Photodynamic therapy (PDT) is generally based on the generation of highly reactive singlet oxygen ( 1O 2) through interactions of photosensitizer, light, and oxygen ( 3O 2). These three components are highly interdependent and dynamic, resulting in variable temporal and spatial 1O 2 dose deposition. Robust dosimetry that accounts for this complexity could improve treatment outcomes. Although the 1270 nm luminescence emission from 1O 2 provides a direct and predictive PDT dose metric, it may not be clinically practical. We used 1O 2 luminescence (or singlet oxygen luminescence (SOL)) as a gold-standard metric to evaluate potentially more clinically feasible dosimetry based on photosensitizer bleaching. We performed in vitro dose-response studies with simultaneous SOL and photosensitizer fluorescence measurements under various conditions, including variable 3O 2, using the photosensitizer meta-tetra(hydroxyphenyl)chlorin (mTHPC).
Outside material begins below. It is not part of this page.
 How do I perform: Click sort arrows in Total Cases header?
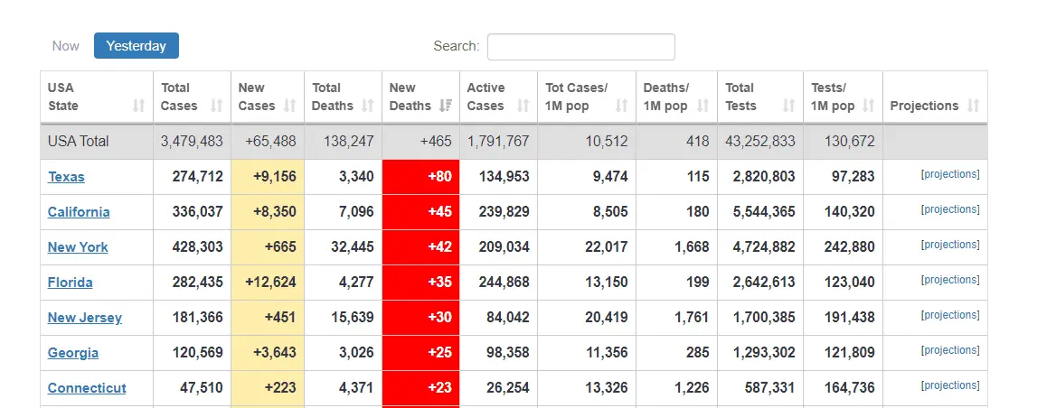216,106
The results show that SOL was always predictive of cytotoxicity and immune to PDT's complex dynamics, whereas photobleaching-based dosimetry failed under hypoxic conditions. However, we identified a previously unreported 613 nm emission from mTHPC that indicates critically low 3O 2 levels and can be used to salvage photobleaching-based dosimetry. These studies improve our understanding of PDT processes, demonstrate that SOL is a valuable gold-standard dose metric, and show that when used judiciously, photobleaching can serve as a surrogate for 1O 2 dose.